> [Given data]

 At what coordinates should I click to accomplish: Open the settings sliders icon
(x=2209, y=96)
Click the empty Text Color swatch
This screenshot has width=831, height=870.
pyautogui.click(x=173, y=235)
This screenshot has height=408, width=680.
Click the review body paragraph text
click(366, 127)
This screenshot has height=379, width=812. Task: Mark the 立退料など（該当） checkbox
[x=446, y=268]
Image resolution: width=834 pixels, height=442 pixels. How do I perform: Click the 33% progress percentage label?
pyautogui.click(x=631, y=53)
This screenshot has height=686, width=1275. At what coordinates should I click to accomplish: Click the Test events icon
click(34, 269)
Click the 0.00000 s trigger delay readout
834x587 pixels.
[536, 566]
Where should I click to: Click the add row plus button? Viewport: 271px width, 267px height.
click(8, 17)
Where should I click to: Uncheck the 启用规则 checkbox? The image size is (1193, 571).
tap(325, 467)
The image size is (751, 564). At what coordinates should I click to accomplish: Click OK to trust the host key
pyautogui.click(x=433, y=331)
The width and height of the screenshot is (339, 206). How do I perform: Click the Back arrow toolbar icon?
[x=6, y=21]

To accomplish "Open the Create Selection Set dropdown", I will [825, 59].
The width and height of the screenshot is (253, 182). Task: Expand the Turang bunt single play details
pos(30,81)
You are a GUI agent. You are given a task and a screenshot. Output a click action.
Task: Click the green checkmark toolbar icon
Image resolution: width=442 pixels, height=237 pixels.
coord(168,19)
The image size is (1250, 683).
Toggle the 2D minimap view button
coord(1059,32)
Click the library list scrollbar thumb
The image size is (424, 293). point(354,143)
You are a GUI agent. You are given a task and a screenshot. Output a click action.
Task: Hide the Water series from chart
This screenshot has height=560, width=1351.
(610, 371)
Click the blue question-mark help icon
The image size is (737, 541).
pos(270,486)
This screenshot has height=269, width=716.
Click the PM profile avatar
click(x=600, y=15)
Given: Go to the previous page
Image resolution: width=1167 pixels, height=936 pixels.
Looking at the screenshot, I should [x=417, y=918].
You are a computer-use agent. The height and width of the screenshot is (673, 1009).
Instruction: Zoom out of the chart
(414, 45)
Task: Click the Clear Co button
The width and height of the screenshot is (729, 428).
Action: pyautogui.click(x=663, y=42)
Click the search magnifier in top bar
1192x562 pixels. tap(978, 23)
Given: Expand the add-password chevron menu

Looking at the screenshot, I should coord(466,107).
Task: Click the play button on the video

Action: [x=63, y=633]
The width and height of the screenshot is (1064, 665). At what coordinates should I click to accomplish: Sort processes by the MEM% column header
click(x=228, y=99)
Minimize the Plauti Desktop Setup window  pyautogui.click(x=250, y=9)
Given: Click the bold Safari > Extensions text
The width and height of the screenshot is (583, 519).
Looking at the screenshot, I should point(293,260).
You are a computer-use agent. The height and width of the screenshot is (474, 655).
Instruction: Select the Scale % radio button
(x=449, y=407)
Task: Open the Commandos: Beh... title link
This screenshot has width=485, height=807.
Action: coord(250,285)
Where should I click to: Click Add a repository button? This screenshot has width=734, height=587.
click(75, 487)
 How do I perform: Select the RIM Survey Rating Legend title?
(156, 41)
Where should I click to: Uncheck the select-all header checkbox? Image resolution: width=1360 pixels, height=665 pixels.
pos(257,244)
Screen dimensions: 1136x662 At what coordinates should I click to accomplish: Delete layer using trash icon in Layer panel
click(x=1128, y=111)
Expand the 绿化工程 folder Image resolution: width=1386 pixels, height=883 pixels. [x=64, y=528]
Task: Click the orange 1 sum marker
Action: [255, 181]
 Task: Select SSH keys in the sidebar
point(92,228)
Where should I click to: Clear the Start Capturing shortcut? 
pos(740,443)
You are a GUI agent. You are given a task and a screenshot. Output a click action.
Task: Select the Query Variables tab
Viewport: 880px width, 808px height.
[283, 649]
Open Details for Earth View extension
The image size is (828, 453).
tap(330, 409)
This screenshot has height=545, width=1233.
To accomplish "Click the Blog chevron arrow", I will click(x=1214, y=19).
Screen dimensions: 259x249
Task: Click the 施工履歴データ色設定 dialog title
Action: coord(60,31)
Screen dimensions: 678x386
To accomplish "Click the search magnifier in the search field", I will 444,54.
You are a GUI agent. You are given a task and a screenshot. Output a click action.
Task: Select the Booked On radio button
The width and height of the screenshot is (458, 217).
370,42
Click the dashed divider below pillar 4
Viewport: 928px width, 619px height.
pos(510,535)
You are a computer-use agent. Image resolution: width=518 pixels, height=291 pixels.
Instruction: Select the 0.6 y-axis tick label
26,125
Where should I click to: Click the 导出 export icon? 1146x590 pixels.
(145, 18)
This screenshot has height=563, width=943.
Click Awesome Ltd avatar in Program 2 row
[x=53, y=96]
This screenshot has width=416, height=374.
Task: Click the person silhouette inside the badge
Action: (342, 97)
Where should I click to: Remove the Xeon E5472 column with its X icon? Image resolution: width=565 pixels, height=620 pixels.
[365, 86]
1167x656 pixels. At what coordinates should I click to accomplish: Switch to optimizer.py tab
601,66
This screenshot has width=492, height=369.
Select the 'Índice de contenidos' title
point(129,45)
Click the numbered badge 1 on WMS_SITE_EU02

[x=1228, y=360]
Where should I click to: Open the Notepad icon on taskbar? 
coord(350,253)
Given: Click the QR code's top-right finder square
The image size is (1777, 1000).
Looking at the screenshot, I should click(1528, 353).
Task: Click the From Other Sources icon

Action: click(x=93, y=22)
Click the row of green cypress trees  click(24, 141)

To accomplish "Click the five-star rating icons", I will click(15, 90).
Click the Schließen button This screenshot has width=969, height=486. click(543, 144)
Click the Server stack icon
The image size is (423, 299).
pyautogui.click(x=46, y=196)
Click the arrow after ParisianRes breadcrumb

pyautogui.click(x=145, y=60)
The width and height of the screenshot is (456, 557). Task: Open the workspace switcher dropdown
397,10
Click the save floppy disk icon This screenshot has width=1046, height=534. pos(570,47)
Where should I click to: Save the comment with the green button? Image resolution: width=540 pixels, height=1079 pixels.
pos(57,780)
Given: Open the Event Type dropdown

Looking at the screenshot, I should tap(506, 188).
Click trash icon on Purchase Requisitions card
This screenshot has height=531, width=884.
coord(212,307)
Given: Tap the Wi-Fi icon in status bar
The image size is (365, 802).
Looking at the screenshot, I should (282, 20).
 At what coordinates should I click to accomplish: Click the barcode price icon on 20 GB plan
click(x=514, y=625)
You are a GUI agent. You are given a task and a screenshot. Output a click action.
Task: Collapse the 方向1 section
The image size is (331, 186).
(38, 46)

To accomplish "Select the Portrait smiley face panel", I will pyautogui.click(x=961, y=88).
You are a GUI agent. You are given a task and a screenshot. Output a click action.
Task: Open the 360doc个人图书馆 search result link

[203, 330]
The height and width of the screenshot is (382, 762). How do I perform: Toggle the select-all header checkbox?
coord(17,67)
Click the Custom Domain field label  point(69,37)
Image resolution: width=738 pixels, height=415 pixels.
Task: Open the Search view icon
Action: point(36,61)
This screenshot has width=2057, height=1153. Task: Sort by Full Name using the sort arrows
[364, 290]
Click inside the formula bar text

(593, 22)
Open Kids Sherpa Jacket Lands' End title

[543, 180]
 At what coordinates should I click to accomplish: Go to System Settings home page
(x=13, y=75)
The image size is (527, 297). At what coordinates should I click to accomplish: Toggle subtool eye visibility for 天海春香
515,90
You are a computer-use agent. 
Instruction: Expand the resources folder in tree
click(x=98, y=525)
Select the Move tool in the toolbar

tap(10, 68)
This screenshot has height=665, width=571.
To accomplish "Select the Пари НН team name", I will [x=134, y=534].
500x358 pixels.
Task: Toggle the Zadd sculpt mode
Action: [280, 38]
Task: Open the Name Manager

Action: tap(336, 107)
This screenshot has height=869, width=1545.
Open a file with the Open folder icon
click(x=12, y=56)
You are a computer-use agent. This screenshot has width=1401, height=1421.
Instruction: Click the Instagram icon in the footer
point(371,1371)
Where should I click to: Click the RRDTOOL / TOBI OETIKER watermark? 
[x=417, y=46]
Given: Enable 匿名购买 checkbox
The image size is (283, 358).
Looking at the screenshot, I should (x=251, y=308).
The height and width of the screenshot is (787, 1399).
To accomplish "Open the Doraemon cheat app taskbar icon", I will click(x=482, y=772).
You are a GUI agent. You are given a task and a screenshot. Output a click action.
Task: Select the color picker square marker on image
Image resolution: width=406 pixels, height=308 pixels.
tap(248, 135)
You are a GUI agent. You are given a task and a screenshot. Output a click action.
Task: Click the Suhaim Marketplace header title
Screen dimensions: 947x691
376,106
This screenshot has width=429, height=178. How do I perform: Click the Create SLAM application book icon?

> [Written exercise]
Return every line in the lines above that contains the string "toolbar", with case counting.

> [Response to the task]
The width and height of the screenshot is (339, 206). How do I perform: Click the Back arrow toolbar icon?
Task: Click the green checkmark toolbar icon
Select the Move tool in the toolbar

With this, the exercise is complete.